With the further development of highly automated vehicles, drivers will engage in non-related tasks while being driven. Still, drivers have to take over control when requested by the car. Here, the question arises, how potentially distracted drivers get back into the control-loop quickly and safely when the car requests a takeover. To investigate effective human–machine interactions, a mobile, versatile, and cost-efficient setup is needed. Here, we describe a virtual reality toolkit for the Unity 3D game engine containing all the necessary code and assets to enable fast adaptations to various human–machine interaction experiments, including closely monitoring the subject. The presented project contains all the needed functionalities for realistic traffic behavior, cars, pedestrians, and a large, open-source, scriptable, and modular VR environment.
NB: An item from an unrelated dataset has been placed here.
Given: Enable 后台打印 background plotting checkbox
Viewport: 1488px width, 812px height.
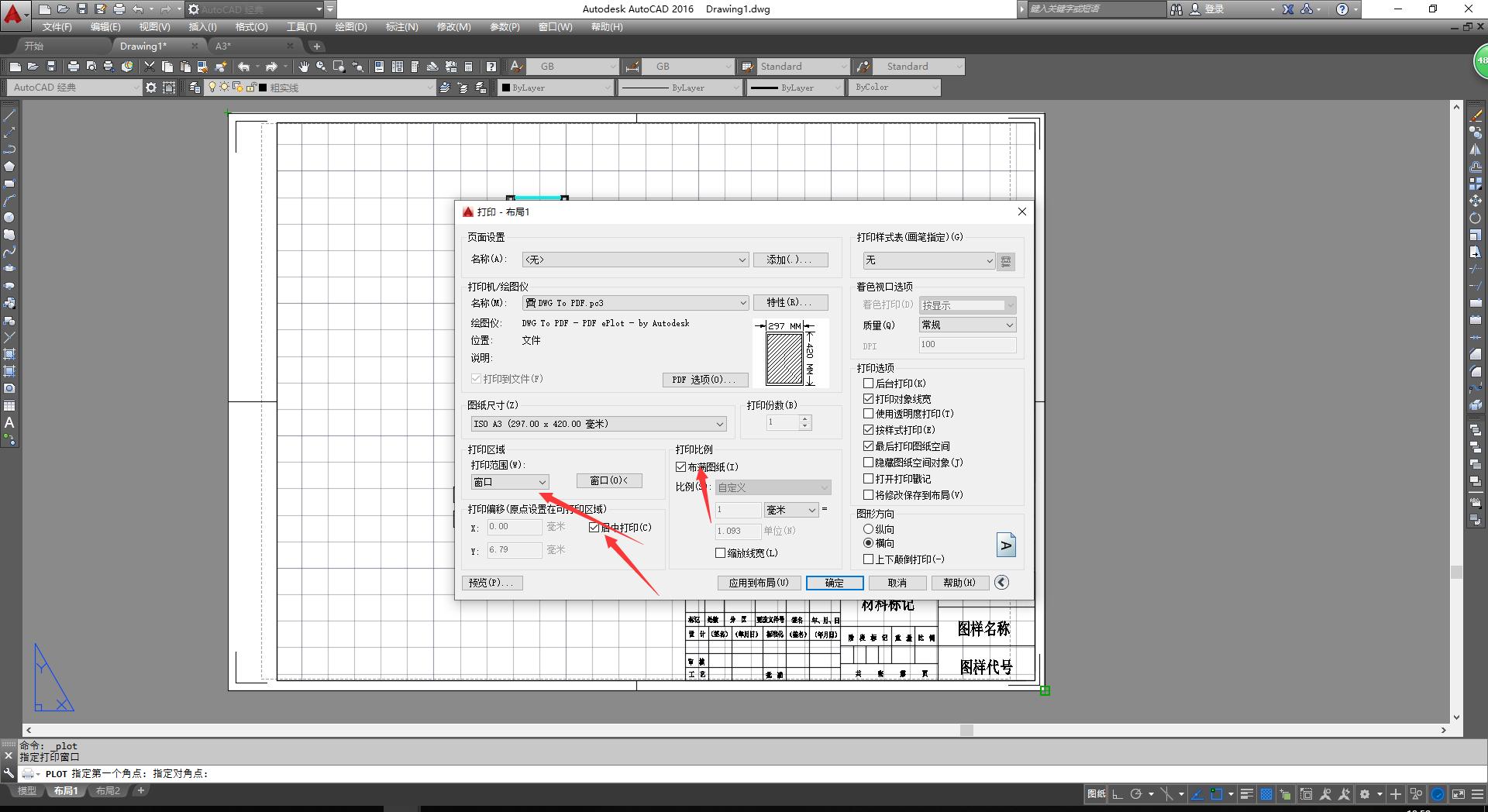Looking at the screenshot, I should click(x=869, y=384).
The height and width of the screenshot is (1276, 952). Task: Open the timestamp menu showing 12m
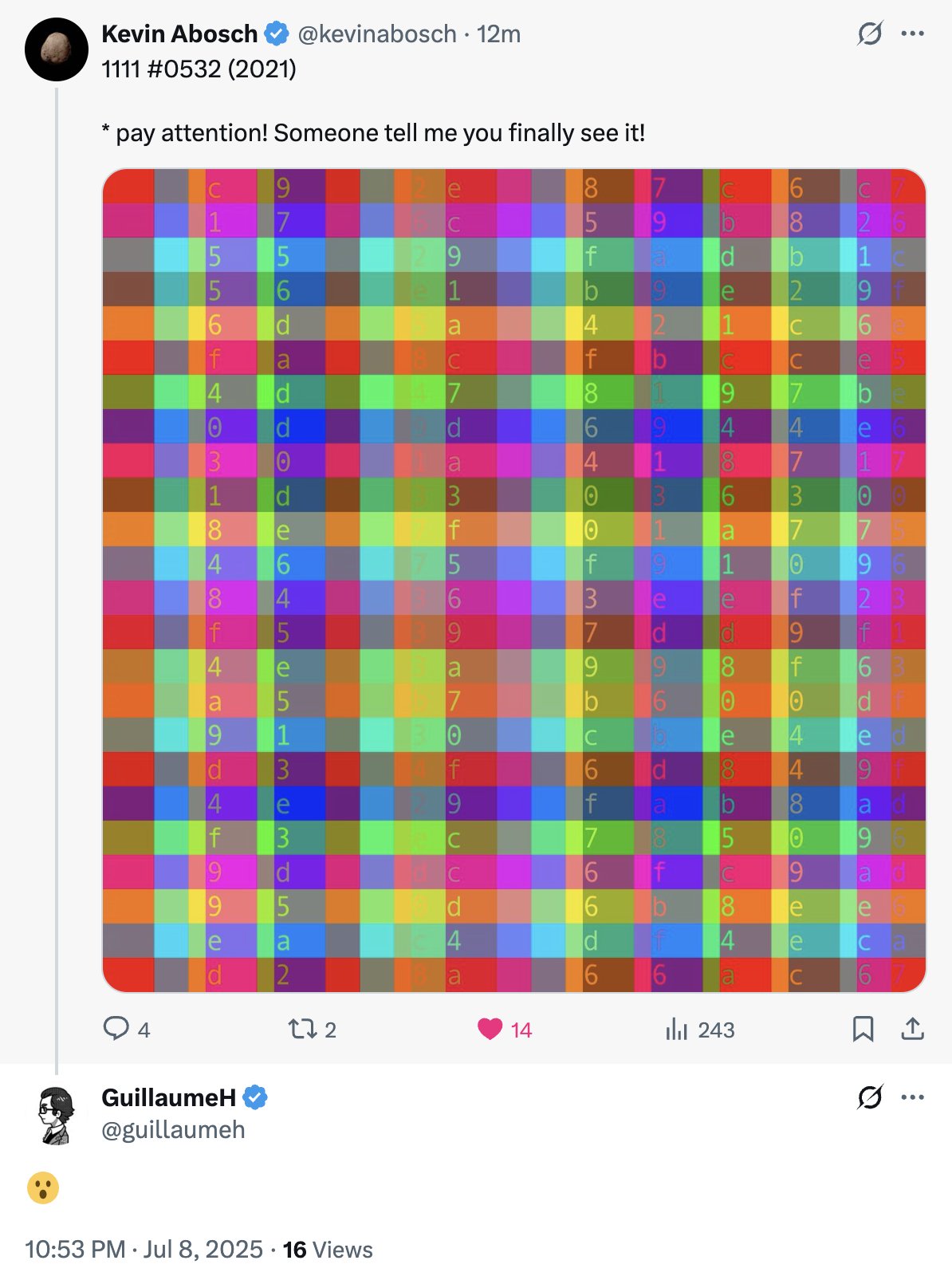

It covers roughly 25 km2, a package of 125 animated pedestrians, and numerous vehicles, including motorbikes, trucks, and cars. It also contains all the needed nature assets to make it both highly dynamic and realistic. The presented repository contains a C++ library made for LoopAR that enables force feedback for gaming steering wheels as a fully supported component. It also includes all necessary scripts for eye-tracking in the used devices. All the main functions are integrated into the graphical user interface of the Unity® editor or are available as prefab variants to ease the use of the embedded functionalities. This project’s primary purpose is to serve as an open-access, cost-efficient toolkit that enables interested researchers to conduct realistic virtual reality research studies without costly and immobile simulators. To ensure the accessibility and usability of the mentioned toolkit, we performed a user experience report, also included in this paper.